### Goal A
Copy the part of the album text from "Romance: Untold is" to "US Billboard 200.", word for word.

****

- Digital cover

Studio album by Enhypen
- Released: July 12, 2024
- Studios: Carrot Express (Seoul); HYBE (Seoul); Young (Seoul);
- Genres: K-pop; R&B; synth-pop;
- Length: 25:51
- Languages: Korean; English;
- Labels: Belift Lab; Genie Music; Stone Music;
- Producers: Cirkut; Count Baldor; El Capitxn; Heeseung; "Hitman" Bang; Jvke; Mike Daley; Nara (Vendors); Nico Stadi; Pearl Lion; Slow Rabbit; Sweater Beats; Vaughn Oliver; Wonderkid; ZVC;

Enhypen chronology
| Memorabilia (2024) | Romance: Untold (2024) | Desire: Unleash (2025) |

Singles from Romance: Untold
- "XO (Only If You Say Yes)" Released: July 12, 2024;

Repackage edition cover
- Digital cover

Singles from Romance: Untold -Daydream-
- "No Doubt" Released: November 11, 2024;

= Romance: Untold =

Romance: Untold is the second Korean-language and third studio album by South Korean boy band Enhypen, released on July 12, 2024, through Belift Lab. The album consists of nine tracks, including the lead single "XO (Only If You Say Yes)". It reached number one in South Korea, Japan and France, and number two on the US Billboard 200.

****

### Goal B
In the listing below, reproduce every line from the line with "Click the hamburger" to the line with "Tap the cellular signal status icon", both included, without changing anything.

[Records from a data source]
****

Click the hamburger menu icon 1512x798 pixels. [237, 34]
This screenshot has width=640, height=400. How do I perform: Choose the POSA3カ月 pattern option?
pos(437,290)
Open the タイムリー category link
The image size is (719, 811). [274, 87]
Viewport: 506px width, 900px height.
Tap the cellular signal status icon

****

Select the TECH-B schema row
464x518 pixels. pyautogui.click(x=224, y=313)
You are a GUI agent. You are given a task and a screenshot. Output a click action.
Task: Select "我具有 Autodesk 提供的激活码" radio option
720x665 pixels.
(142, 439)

****

### Finished answer A
Romance: Untold is the second Korean-language and third studio album by South Korean boy band Enhypen, released on July 12, 2024, through Belift Lab. The album consists of nine tracks, including the lead single "XO (Only If You Say Yes)". It reached number one in South Korea, Japan and France, and number two on the US Billboard 200.

### Finished answer B
Click the hamburger menu icon 1512x798 pixels. [237, 34]
This screenshot has width=640, height=400. How do I perform: Choose the POSA3カ月 pattern option?
pos(437,290)
Open the タイムリー category link
The image size is (719, 811). [274, 87]
Viewport: 506px width, 900px height.
Tap the cellular signal status icon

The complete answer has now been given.